The question is, of course, since none of this is the way we’d do it, will be have sense enough to listen for the good news and recognize it when it comes. In her poem, Kneeling at Bethlehem, Ann Weems writes:

Is it all sewn up-my life?
Is it at this point so predictable,
So orderly,
So neat,
So arranged,
So right,
That I don’t have time or space for listening for the
Rustle of angels’ wings or running to stables to see a baby?
Could this be what he meant when he said
“Listen, those who have ears to hear.
Look, those who have eyes to see?”
O God give me the humbleness of those shepherds who saw
In the cold December darkness
The coming of light
The Advent of Love!

The shepherds heard and saw the Angel of the Lord, there on that dark evening, and then the heavenly host of angels singing “Glory to God.” When angels visit us, we have to be ready to change our plans too. The word “angel” comes from a Greek word that means “messenger.” Angels in the Bible are the go-betweens, bringing the world of God into human life. It isn’t important really how you think of angels – don’t get hung up on whether or not you believe in them, or whether they sit on your shoulder, or dance on the head of a pin, or hang around heaven playing harps all the time. What matters about angels is what they represent – the promise that there is a link – there is communication between us and God. God is not silent. God speaks a message of hope and redemption that the angels shared with the shepherds, they bring tidings of great joy . . . “unto you is born this day in the city of David a savior who is Christ the Lord.”

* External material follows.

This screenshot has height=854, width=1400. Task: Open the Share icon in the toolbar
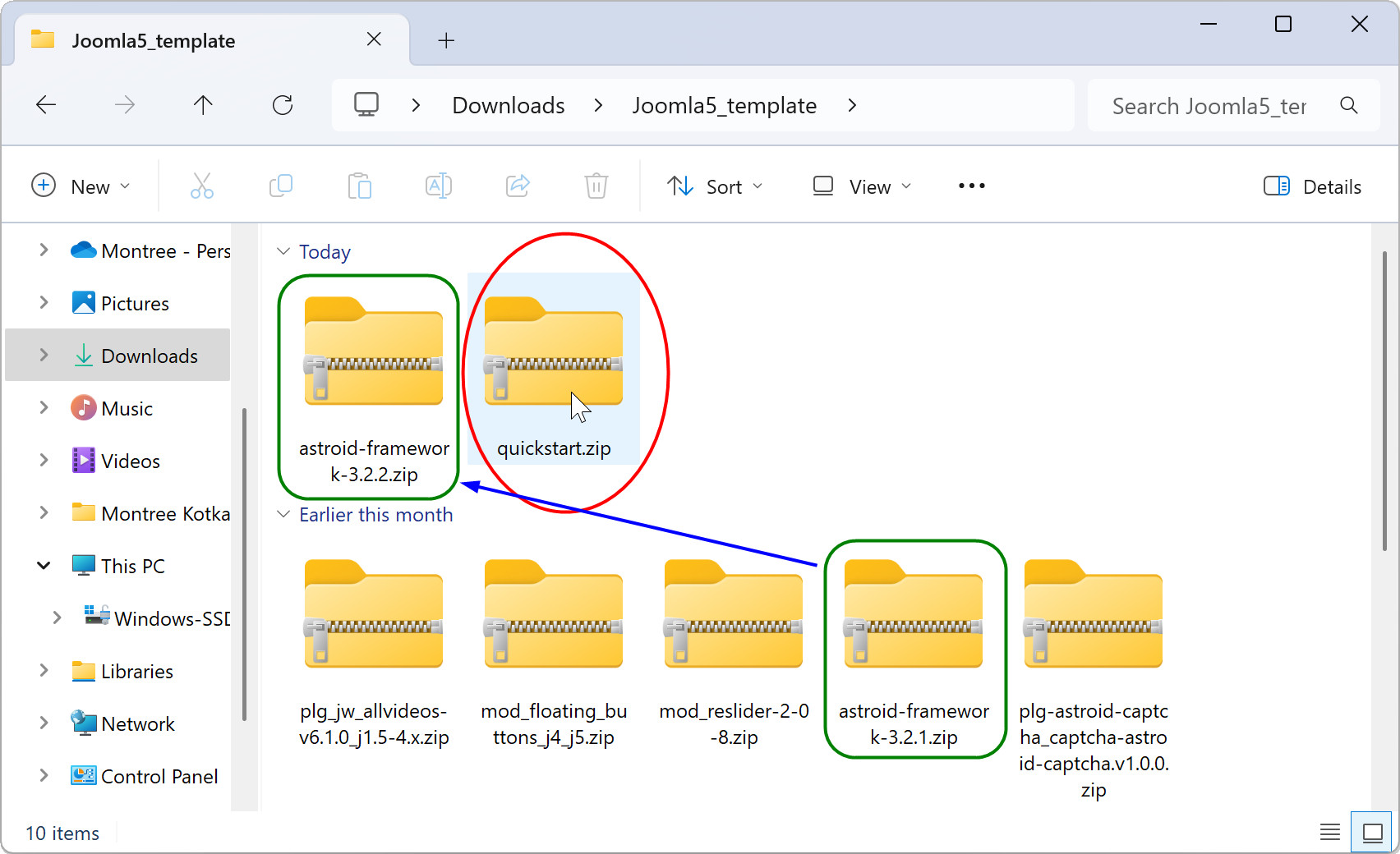coord(518,186)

This is the message that gives us goose bumps. This is the message that is meant to change the world. Whatever trouble the world is in, terrorism, hunger, poverty, sickness, racism and inequality, this is the alternative message that can change the course of history. God is involved. God is doing a new thing – not your thing, not my thing, but a new thing. The dawn of redeeming grace is real.

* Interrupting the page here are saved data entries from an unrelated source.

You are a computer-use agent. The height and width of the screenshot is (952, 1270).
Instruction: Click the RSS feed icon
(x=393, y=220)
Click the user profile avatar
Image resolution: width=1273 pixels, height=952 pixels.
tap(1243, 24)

The great African-American philosopher and preacher, Howard Thurman, wrote:

“There must always be remaining in every person’s life some place for the singing of angels – some place for that which in itself is breathlessly beautiful . . . throwing all the rest of life into a new and created relatedness . . . Despite all the crassness of life, despite all the hardness of life, despite all the harsh discords of life, life is saved by the singing of angels.” (The Mood of Christmas)

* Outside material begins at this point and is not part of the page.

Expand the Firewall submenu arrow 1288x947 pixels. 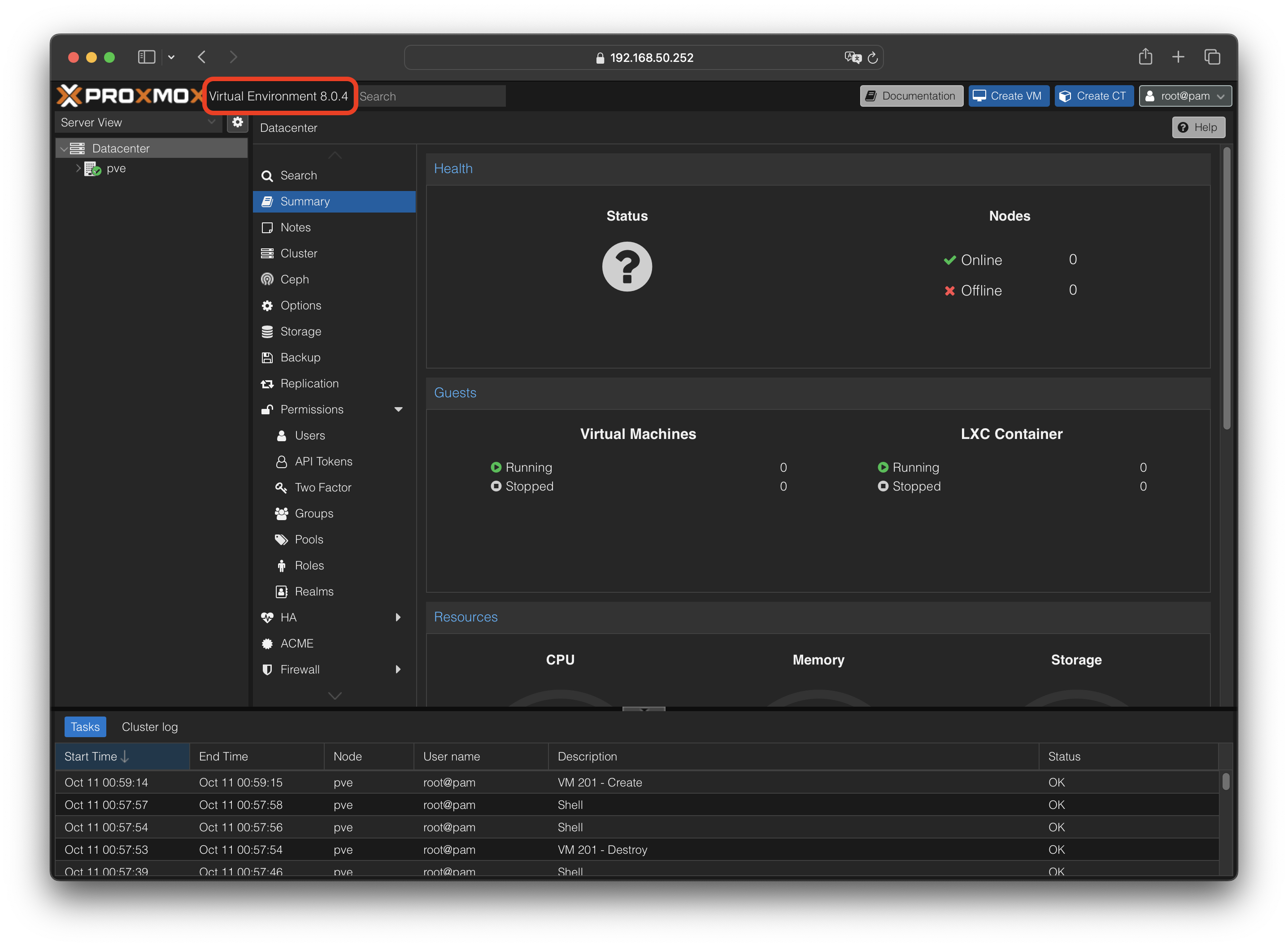(x=398, y=669)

In the darkness of our night, in the darkness of our world – and tonight is the longest night of the year in the Northern Hemisphere, Christmas and the song of angels come to us where we are. God enters our ordinary world, our routine patterns at home around the kitchen table, while we’re stopped at a traffic light, when we’re at a holiday party, when we’re here in worship together, and just when we least expect it but are perhaps most in need of it, the Holy Spirit will break in and for a moment we will hear the rustle of angels’ wings and the sound of singing – “Glory to God in the Highest, and on earth, peace, good will towards all.” And it will give us goosebumps, and bring us hope. Thanks be to God. Amen.